Named for the British mathematician, Alan Turing, The Turing Test is a milestone in the history of the relationship between humans and machines.

He described an "Imitation Game" designed to answer the question: "If a computer could think, how could we tell?" If, in conversation, a computer's responses were indistinguishable from a human's, the computer (according to Turing) could be said to "think".

The game requires a computer to sustain a human-style conversation, in a strictly controlled, blind test, long enough to fool a human judge. Turing predicted that a computer would be able to "pass" the test within fifty years. The Loebner prize is a $100,000 award for the computer that can pass a version of the Turing test. No one has, yet.

The Turing Test is about machine progress: the computer convinces a human judge that it is, or is indistinguishable from, a human.

1998: The Blurring Test

The Blurring Test turns the Turing Test on its head and challenges humans to assert their humanity rather than the computer to assert intelligence.

MR MIND is a chatterbot, but unlike BOTS with aspiration to pass the Turing Test, MR MIND has no interest in imitating humans.

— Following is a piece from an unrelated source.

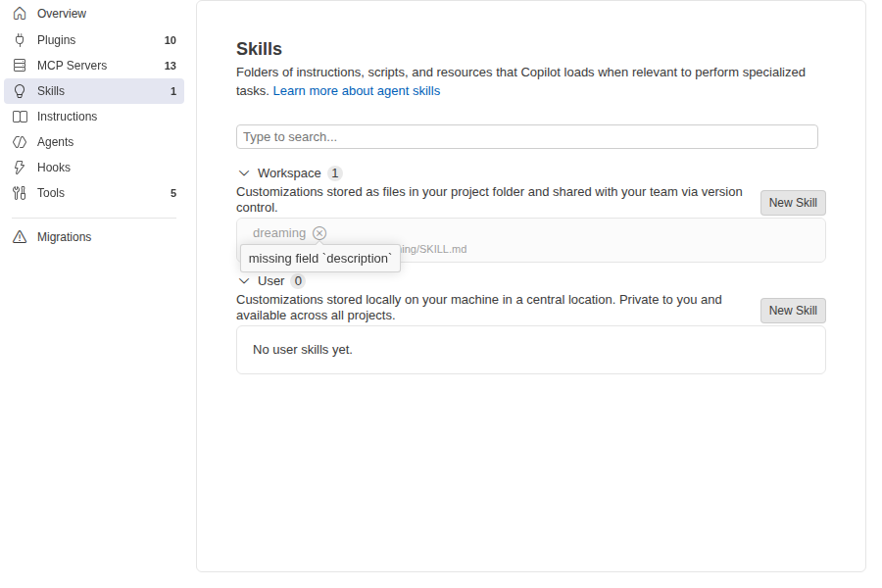Click the Hooks lightning icon
Viewport: 882px width, 588px height.
20,168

He doesn't think or understand or feel ... but he isn't so sure that you do, either. Can you claim that your "human" attributes will forever be exclusively human? MR MIND asks you to take a close look at the changing boundaries between humans and machines; his cause is your understanding.

The Blurring Test is about human progress: Someday it might be important to convince our computers (and each other) that we are human.